(Stored data entries)

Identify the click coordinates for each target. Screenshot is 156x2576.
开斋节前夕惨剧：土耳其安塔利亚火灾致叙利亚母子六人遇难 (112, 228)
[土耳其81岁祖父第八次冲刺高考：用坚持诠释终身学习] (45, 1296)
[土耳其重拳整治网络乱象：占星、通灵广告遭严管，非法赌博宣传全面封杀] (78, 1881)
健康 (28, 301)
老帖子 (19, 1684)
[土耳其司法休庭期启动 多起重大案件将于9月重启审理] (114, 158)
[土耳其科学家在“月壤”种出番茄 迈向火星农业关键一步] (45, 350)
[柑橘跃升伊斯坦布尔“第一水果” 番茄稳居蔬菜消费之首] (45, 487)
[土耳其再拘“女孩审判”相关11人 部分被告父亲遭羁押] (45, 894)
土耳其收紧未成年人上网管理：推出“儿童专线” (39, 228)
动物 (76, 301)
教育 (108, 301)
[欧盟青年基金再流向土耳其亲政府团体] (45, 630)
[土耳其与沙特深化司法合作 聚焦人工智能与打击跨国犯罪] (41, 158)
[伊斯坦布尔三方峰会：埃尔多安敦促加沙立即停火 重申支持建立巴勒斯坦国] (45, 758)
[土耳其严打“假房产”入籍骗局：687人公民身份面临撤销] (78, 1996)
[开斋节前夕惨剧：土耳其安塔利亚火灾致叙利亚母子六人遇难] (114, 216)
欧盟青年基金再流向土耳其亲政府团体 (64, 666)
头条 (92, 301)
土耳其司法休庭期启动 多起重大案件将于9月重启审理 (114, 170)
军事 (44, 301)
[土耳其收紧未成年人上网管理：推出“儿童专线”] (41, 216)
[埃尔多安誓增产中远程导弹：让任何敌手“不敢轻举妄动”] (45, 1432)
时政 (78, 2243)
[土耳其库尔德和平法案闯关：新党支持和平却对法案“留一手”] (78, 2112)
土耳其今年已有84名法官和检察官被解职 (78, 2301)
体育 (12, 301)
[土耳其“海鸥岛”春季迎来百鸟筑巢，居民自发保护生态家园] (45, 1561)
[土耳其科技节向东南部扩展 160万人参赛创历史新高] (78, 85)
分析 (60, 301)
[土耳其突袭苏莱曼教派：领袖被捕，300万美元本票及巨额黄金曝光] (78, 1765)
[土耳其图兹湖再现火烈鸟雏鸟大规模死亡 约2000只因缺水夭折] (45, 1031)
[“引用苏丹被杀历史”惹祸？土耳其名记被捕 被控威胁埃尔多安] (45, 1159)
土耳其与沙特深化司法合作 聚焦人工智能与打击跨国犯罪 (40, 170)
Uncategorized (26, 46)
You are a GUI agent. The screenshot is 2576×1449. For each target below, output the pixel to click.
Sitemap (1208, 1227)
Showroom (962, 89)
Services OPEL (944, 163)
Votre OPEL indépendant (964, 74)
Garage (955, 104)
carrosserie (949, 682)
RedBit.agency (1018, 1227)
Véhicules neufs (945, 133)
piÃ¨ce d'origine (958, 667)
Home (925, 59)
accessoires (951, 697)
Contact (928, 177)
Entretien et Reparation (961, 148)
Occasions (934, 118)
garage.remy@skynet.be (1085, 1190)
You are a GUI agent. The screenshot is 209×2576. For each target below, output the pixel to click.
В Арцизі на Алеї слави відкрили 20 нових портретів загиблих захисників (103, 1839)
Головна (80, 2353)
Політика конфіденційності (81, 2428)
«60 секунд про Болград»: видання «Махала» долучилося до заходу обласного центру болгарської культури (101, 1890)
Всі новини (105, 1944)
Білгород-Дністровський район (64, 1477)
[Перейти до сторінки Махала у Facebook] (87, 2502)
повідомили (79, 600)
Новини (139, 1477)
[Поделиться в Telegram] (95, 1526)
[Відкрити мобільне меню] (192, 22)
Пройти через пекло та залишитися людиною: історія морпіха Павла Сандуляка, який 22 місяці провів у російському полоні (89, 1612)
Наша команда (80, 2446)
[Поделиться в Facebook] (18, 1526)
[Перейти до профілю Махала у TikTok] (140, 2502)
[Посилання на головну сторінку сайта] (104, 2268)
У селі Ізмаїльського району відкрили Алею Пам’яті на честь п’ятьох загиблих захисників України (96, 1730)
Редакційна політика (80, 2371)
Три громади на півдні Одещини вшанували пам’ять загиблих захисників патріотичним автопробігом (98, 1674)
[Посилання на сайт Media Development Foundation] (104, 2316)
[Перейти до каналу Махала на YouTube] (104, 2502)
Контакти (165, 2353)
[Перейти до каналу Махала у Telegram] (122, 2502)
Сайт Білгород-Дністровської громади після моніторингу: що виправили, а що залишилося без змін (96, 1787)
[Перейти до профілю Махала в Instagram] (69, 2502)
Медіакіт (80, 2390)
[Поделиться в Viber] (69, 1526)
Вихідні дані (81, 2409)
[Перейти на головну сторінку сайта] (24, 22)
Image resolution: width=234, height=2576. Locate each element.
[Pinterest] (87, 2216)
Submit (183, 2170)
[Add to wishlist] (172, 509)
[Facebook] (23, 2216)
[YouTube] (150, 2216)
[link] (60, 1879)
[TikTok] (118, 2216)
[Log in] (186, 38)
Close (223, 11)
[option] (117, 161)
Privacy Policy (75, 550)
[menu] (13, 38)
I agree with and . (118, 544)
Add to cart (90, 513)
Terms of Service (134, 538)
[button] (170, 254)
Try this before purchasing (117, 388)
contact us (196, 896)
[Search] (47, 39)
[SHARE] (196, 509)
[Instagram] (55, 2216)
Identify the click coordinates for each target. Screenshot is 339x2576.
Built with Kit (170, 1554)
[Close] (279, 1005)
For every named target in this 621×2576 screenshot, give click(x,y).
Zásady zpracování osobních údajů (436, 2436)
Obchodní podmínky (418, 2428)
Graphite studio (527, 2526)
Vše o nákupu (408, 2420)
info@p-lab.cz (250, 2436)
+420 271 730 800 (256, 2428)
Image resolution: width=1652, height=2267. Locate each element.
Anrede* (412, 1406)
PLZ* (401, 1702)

#### EXERCISE BRIEF
Print out all of the data above word for word.

#### TASK RESPONSE
Identify the click coordinates for each target. Screenshot is 156x2576.
开斋节前夕惨剧：土耳其安塔利亚火灾致叙利亚母子六人遇难 (112, 228)
[土耳其81岁祖父第八次冲刺高考：用坚持诠释终身学习] (45, 1296)
[土耳其重拳整治网络乱象：占星、通灵广告遭严管，非法赌博宣传全面封杀] (78, 1881)
健康 (28, 301)
老帖子 (19, 1684)
[土耳其司法休庭期启动 多起重大案件将于9月重启审理] (114, 158)
[土耳其科学家在“月壤”种出番茄 迈向火星农业关键一步] (45, 350)
[柑橘跃升伊斯坦布尔“第一水果” 番茄稳居蔬菜消费之首] (45, 487)
[土耳其再拘“女孩审判”相关11人 部分被告父亲遭羁押] (45, 894)
土耳其收紧未成年人上网管理：推出“儿童专线” (39, 228)
动物 (76, 301)
教育 (108, 301)
[欧盟青年基金再流向土耳其亲政府团体] (45, 630)
[土耳其与沙特深化司法合作 聚焦人工智能与打击跨国犯罪] (41, 158)
[伊斯坦布尔三方峰会：埃尔多安敦促加沙立即停火 重申支持建立巴勒斯坦国] (45, 758)
[土耳其严打“假房产”入籍骗局：687人公民身份面临撤销] (78, 1996)
[开斋节前夕惨剧：土耳其安塔利亚火灾致叙利亚母子六人遇难] (114, 216)
欧盟青年基金再流向土耳其亲政府团体 (64, 666)
头条 (92, 301)
土耳其司法休庭期启动 多起重大案件将于9月重启审理 (114, 170)
军事 (44, 301)
[土耳其收紧未成年人上网管理：推出“儿童专线”] (41, 216)
[埃尔多安誓增产中远程导弹：让任何敌手“不敢轻举妄动”] (45, 1432)
时政 (78, 2243)
[土耳其库尔德和平法案闯关：新党支持和平却对法案“留一手”] (78, 2112)
土耳其今年已有84名法官和检察官被解职 (78, 2301)
体育 (12, 301)
[土耳其“海鸥岛”春季迎来百鸟筑巢，居民自发保护生态家园] (45, 1561)
[土耳其科技节向东南部扩展 160万人参赛创历史新高] (78, 85)
分析 (60, 301)
[土耳其突袭苏莱曼教派：领袖被捕，300万美元本票及巨额黄金曝光] (78, 1765)
[土耳其图兹湖再现火烈鸟雏鸟大规模死亡 约2000只因缺水夭折] (45, 1031)
[“引用苏丹被杀历史”惹祸？土耳其名记被捕 被控威胁埃尔多安] (45, 1159)
土耳其与沙特深化司法合作 聚焦人工智能与打击跨国犯罪 (40, 170)
Uncategorized (26, 46)
You are a GUI agent. The screenshot is 2576×1449. For each target below, output the pixel to click.
Sitemap (1208, 1227)
Showroom (962, 89)
Services OPEL (944, 163)
Votre OPEL indépendant (964, 74)
Garage (955, 104)
carrosserie (949, 682)
RedBit.agency (1018, 1227)
Véhicules neufs (945, 133)
piÃ¨ce d'origine (958, 667)
Home (925, 59)
accessoires (951, 697)
Contact (928, 177)
Entretien et Reparation (961, 148)
Occasions (934, 118)
garage.remy@skynet.be (1085, 1190)
You are a GUI agent. The screenshot is 209×2576. For each target below, output the pixel to click.
В Арцизі на Алеї слави відкрили 20 нових портретів загиблих захисників (103, 1839)
Головна (80, 2353)
Політика конфіденційності (81, 2428)
«60 секунд про Болград»: видання «Махала» долучилося до заходу обласного центру болгарської культури (101, 1890)
Всі новини (105, 1944)
Білгород-Дністровський район (64, 1477)
[Перейти до сторінки Махала у Facebook] (87, 2502)
повідомили (79, 600)
Новини (139, 1477)
[Поделиться в Telegram] (95, 1526)
[Відкрити мобільне меню] (192, 22)
Пройти через пекло та залишитися людиною: історія морпіха Павла Сандуляка, який 22 місяці провів у російському полоні (89, 1612)
Наша команда (80, 2446)
[Поделиться в Facebook] (18, 1526)
[Перейти до профілю Махала у TikTok] (140, 2502)
[Посилання на головну сторінку сайта] (104, 2268)
У селі Ізмаїльського району відкрили Алею Пам’яті на честь п’ятьох загиблих захисників України (96, 1730)
Редакційна політика (80, 2371)
Три громади на півдні Одещини вшанували пам’ять загиблих захисників патріотичним автопробігом (98, 1674)
[Посилання на сайт Media Development Foundation] (104, 2316)
[Перейти до каналу Махала на YouTube] (104, 2502)
Контакти (165, 2353)
[Перейти до каналу Махала у Telegram] (122, 2502)
Сайт Білгород-Дністровської громади після моніторингу: що виправили, а що залишилося без змін (96, 1787)
[Перейти до профілю Махала в Instagram] (69, 2502)
Медіакіт (80, 2390)
[Поделиться в Viber] (69, 1526)
Вихідні дані (81, 2409)
[Перейти на головну сторінку сайта] (24, 22)
Image resolution: width=234, height=2576. Locate each element.
[Pinterest] (87, 2216)
Submit (183, 2170)
[Add to wishlist] (172, 509)
[Facebook] (23, 2216)
[YouTube] (150, 2216)
[link] (60, 1879)
[TikTok] (118, 2216)
[Log in] (186, 38)
Close (223, 11)
[option] (117, 161)
Privacy Policy (75, 550)
[menu] (13, 38)
I agree with and . (118, 544)
Add to cart (90, 513)
Terms of Service (134, 538)
[button] (170, 254)
Try this before purchasing (117, 388)
contact us (196, 896)
[Search] (47, 39)
[SHARE] (196, 509)
[Instagram] (55, 2216)
Identify the click coordinates for each target. Screenshot is 339x2576.
Built with Kit (170, 1554)
[Close] (279, 1005)
For every named target in this 621×2576 screenshot, give click(x,y).
Zásady zpracování osobních údajů (436, 2436)
Obchodní podmínky (418, 2428)
Graphite studio (527, 2526)
Vše o nákupu (408, 2420)
info@p-lab.cz (250, 2436)
+420 271 730 800 (256, 2428)
Image resolution: width=1652, height=2267. Locate each element.
Anrede* (412, 1406)
PLZ* (401, 1702)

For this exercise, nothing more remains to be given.